Barnett nods, but the female detective maintains her inscrutable stare. Dominic can’t hide his smile. He knows her type. Wants to pretend she’s above reality TV. Doesn’t like to admit she’s one of the ten million viewers tuning in religiously each week, cheering on her favorite contestants, texting her votes.
“No matter,” he says, with a small wave. “Max and Annie had invited us for the bank holiday to road test their new ‘glamping’ business.” He lifts his hands and emphasizes the apostrophes. “You know the sort of thing. All the rage: save-the-planet, sustainable ecotourism. Max’s dream.”
“I understand the Kingsleys had relocated to Cornwall last year, with their son?”

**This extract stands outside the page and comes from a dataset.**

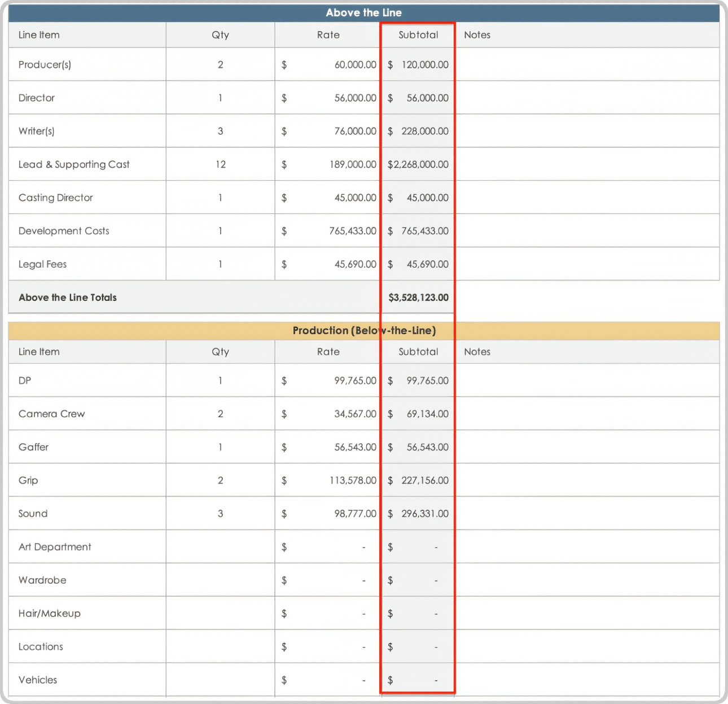Select the Camera Crew quantity cell
728x704 pixels.
(220, 414)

He nods. “To tell you the truth, none of us quite believed it when they announced they were leaving London. We were supportive, of course. You have to be, don’t you? It’s not exactly the done thing to tell your friends that you think they’re making a terrible mistake.”
“Why did you think it a mistake?”
Dominic lets out a sharp laugh. “They’d spent years building up their architectural firm, making it a success. Only last year they won a prestigious RIBA award for the ‘Grand Designs’–style makeover I commissioned from them on my pad. It was a big deal. It got a lot of press.” He looks at the officers in turn, but Lawson still refuses to give an inch. “Anyway, they did a great job. Knocked out the back of the entire house and built on a huge glass extension. Very cool. Very minimal. But it wasn’t just the fact they were giving up successful careers,” he adds. “They had their own place, right on Clapham Common… a good school for Kip… London at their feet, and they were throwing it all away to move to the sticks to do what?” He throws them both an incredulous look. “Set up a camping business?” Dominic shakes his head. “It seemed madness to me. But I suppose they had form for springing big life decisions on us all.”

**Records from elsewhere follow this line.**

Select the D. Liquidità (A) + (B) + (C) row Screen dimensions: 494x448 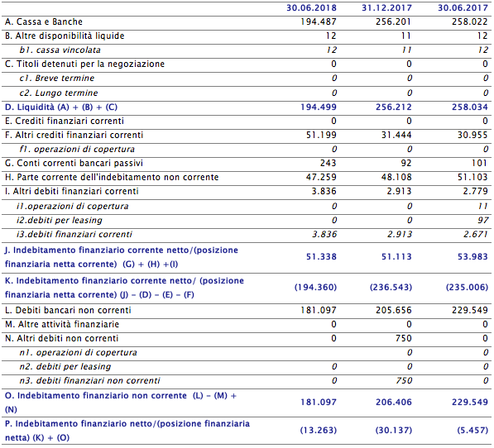point(247,107)
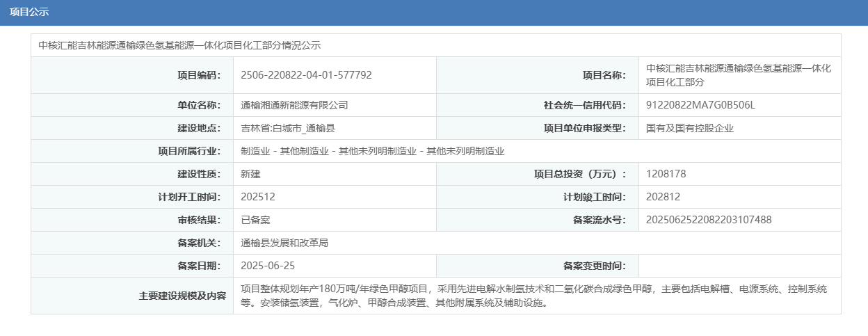Click the filing serial number 2025062522082203107488
The width and height of the screenshot is (868, 336).
coord(709,220)
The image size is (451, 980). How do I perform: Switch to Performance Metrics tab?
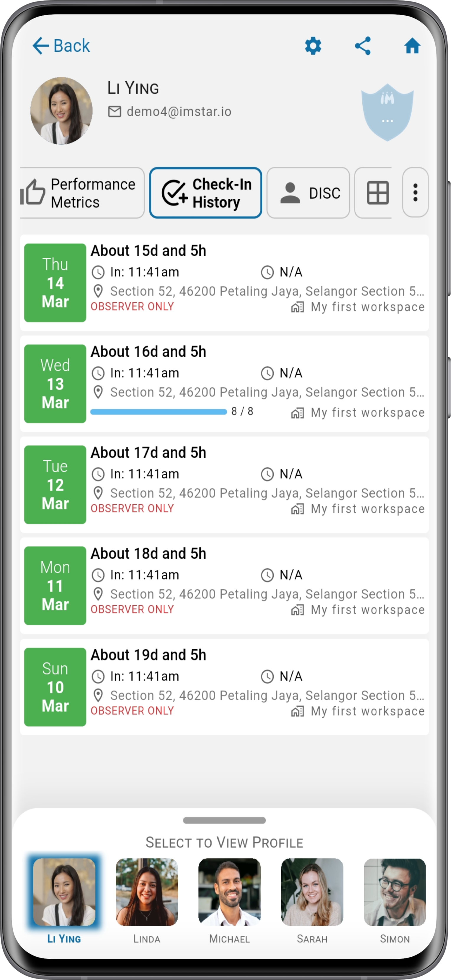(x=83, y=193)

“What do you mean by that?”
“Well, the kid. The adoption.”
“By ‘kid,’ you mean their son, Kip?”
He nods, glancing from one police officer to the other, waiting for them to delve further, but Lawson, to his irritation, doesn’t bite. “How about you take us back to Friday. I gather you set out from Hertfordshire around lunchtime?”
“Yes, we left Harpenden at one.”
“We being…?”
“My wife Tanya and my kids, Scarlet, Felix, and Phoebe.” Dominic stretches his legs out in front of him, notices the rip in his trousers and the mud-caked hems, and quickly folds them back again.
“Everyone was happy about the trip?”
He shrugs. “I suppose there was some resistance, but I really don’t see how that’s relevant.”
Lawson eyes him. “We’re simply trying to build a clear picture of the weekend. Given the trauma you’ve all faced and the questions that still need to be answered, we need to be as thorough as possible.”
“Personally, I thought the invitation sounded fun,” he says, addressing Lawson, holding her gaze. “After the pressures of filming, I was looking forward to some downtime with old friends, a long weekend in the great outdoors. I assumed the kids would love it too, but you know how it is with teenagers these days.” He glances between them. “The merest hint of a few hours without Wi-Fi and panic sets in.”
DI Lawson nods. “Carry on, Mr. Davies. This is helpful.”
Dominic narrows his eyes. “You said you’re talking to everyone?”
She nods again. “We’ve sent an officer to the farmhouse. Family Liaison.”
“Good,” says Dominic. He can’t help wondering what the others will say, how their stories might intersect, how their words might corroborate or contradict. All he can hope for, he supposes, is that when all is said and done, twenty years of friendship still counts for something. “Good,” he says again, raising himself in his chair, tilting his chin, flexing his hands out of the tight fists he hadn’t realized he’d formed, “because I’m sure you’ll find we all did things this weekend that we regret.”
DI Lawson maintains her level stare, those impenetrable gray eyes boring into him. Dominic is annoyed to find he is the first to look away.